• [Texte de la page]:
——

L’alinéa 3 de l’article 803-8 du code de procédure pénale expose deux conditions qui limitent la possibilité pour une personne détenue de formuler un nouveau recours alors même qu’une requête précédente avait déjà été présentée. D’une part, une nouvelle requête ne peut être présentée tant qu’il n’a pas été statué sur la requête précédente. Le parcours judiciaire de la requête doit aller au terme du processus judiciaire avant que la personne détenue puisse en formuler une nouvelle. D’autre part, lorsqu’une requête a été jugée infondée, la personne détenue doit justifier de l’existence d’un élément nouveau qui modifie les conditions de détentions. Une requête jugée infondée est donc estimée avoir purgé les demandes juridiques formulables sur le fondement de l’article 803-8 du code de procédure pénale à l’encontre des conditions de détention que la personne connaît. De la sorte, la personne détenue doit se prévaloir de conditions de détention inédites pour que sa demande passe l’examen de recevabilité de la requête.

Le jugement portant sur le recours qu’une personne détient contre ses conditions de détention qu’elle estime être indignes provoque des effets similaires à une autorité de la chose jugée qui vient cristalliser la qualification que revêtent les faits. Ainsi, c’est à bon droit que le juge d’application des peines peut déclarer irrecevable une prétention qui a été absorbée par un jugement précédent, sans qu’il motive sa décision. La juridiction du premier degré peut se contenter de mettre en évidence une symétrie dans les moyens présentés par une requête déclarée irrecevable et les moyens soutenant la requête dont il est saisi.

——

• [Liste des entrées]:
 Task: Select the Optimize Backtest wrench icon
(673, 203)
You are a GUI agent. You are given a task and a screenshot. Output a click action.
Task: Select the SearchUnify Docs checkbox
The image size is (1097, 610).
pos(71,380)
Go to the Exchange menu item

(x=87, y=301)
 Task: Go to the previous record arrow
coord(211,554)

——

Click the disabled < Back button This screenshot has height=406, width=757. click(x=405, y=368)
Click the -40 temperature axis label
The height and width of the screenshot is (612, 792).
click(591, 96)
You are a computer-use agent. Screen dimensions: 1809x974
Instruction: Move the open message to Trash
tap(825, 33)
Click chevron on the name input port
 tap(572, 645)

——

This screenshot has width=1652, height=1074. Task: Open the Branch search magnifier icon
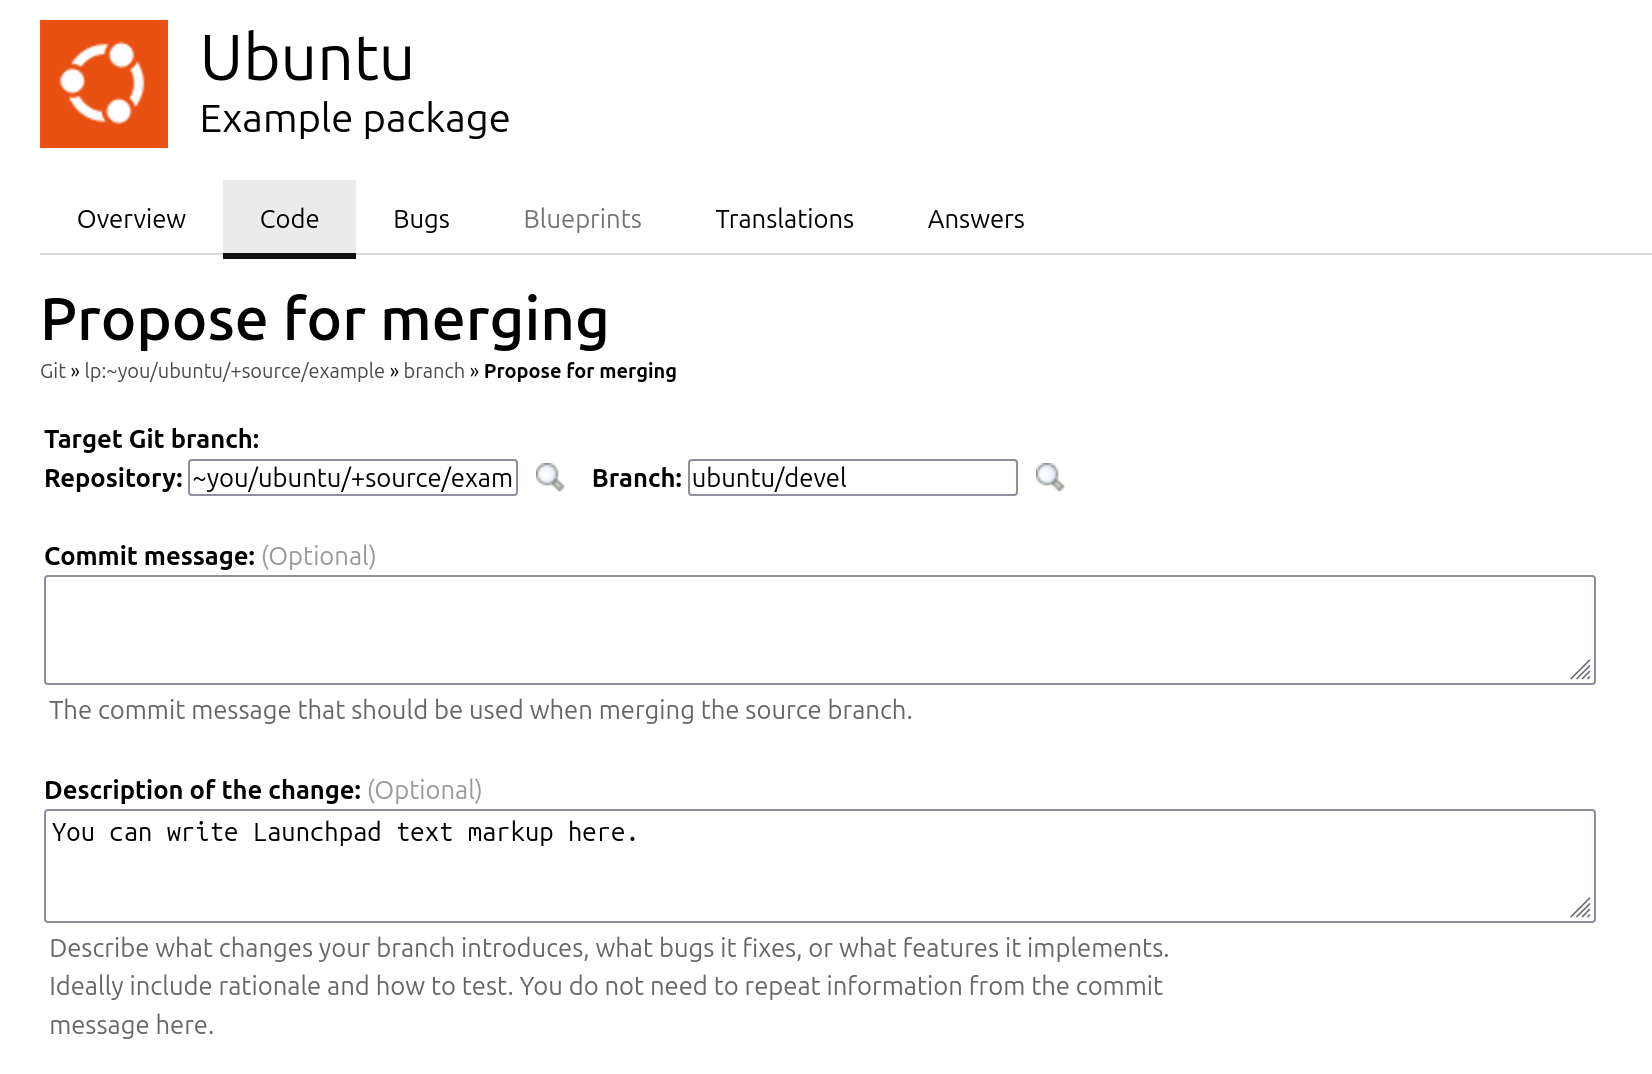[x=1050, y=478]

——

• [À faire]: Recopiez mot pour mot l'intégralité du texte sur les recours contre les conditions de détention.

• [La réponse]:
L’alinéa 3 de l’article 803-8 du code de procédure pénale expose deux conditions qui limitent la possibilité pour une personne détenue de formuler un nouveau recours alors même qu’une requête précédente avait déjà été présentée. D’une part, une nouvelle requête ne peut être présentée tant qu’il n’a pas été statué sur la requête précédente. Le parcours judiciaire de la requête doit aller au terme du processus judiciaire avant que la personne détenue puisse en formuler une nouvelle. D’autre part, lorsqu’une requête a été jugée infondée, la personne détenue doit justifier de l’existence d’un élément nouveau qui modifie les conditions de détentions. Une requête jugée infondée est donc estimée avoir purgé les demandes juridiques formulables sur le fondement de l’article 803-8 du code de procédure pénale à l’encontre des conditions de détention que la personne connaît. De la sorte, la personne détenue doit se prévaloir de conditions de détention inédites pour que sa demande passe l’examen de recevabilité de la requête.

Le jugement portant sur le recours qu’une personne détient contre ses conditions de détention qu’elle estime être indignes provoque des effets similaires à une autorité de la chose jugée qui vient cristalliser la qualification que revêtent les faits. Ainsi, c’est à bon droit que le juge d’application des peines peut déclarer irrecevable une prétention qui a été absorbée par un jugement précédent, sans qu’il motive sa décision. La juridiction du premier degré peut se contenter de mettre en évidence une symétrie dans les moyens présentés par une requête déclarée irrecevable et les moyens soutenant la requête dont il est saisi.